The problems facing New Mexico women have to do not with legal rights but with economic equity, Dakota and others believe.
As part of its own planning for the future, the commission sponsored town hall meetings for women in the summer and fall of 1998. Participants throughout the state identified education, employment at a living wage and violence against women as main concerns.
According to figures provided by the commission, in spring 1999 New Mexico had about 30,700 displaced homemakers, 44 percent of whom lived in poverty. The state had roughly 93,700 single mothers, 44 percent living in poverty.
Poverty, Dakota said, is the cause of two other major problems facing women: lack of health care and poor education.
On the positive side of the economic picture, New Mexico inspires entrepreneurs: The state has ranked seventh in the nation for women-owned businesses.
"Women are an economic resource that needs to be paid attention to," New Mexico Women's Agenda's Loubet said. "At some point, we'll see economic development in terms of developing what we have here. That will mean women's businesses."
Madrid says women need to make more inroads as heads of major businesses and in influential positions in science and politics.
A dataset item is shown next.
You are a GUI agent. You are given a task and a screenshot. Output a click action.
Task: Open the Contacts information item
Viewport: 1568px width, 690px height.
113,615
New Mexico has never had a woman governor or a woman as a U.S. senator.
"I often call the AG's office a 'boy job,' '' she said. "I deal with 'boy issues' -- utility companies, prosecutions, injunctions, the death penalty. ... People don't seem to notice that I'm a woman when they talk about a $37 million utility rate decrease. ... It's important that (women in high offices) become commonplace."
Madrid said that when she was elected district judge in 1978 -- the first woman elected to that position in New Mexico -- she faced a male-dominated state bar and a judicial system that was less than welcoming. Today, she said, the state has many fine female judges, and their gender does not seem to be an issue.
"In the business world, the heads of banks and HMOs -- the jobs that pay a lot -- are still held by the old boys," she said. "In the future, I see women more involved and more welcomed in the halls of power."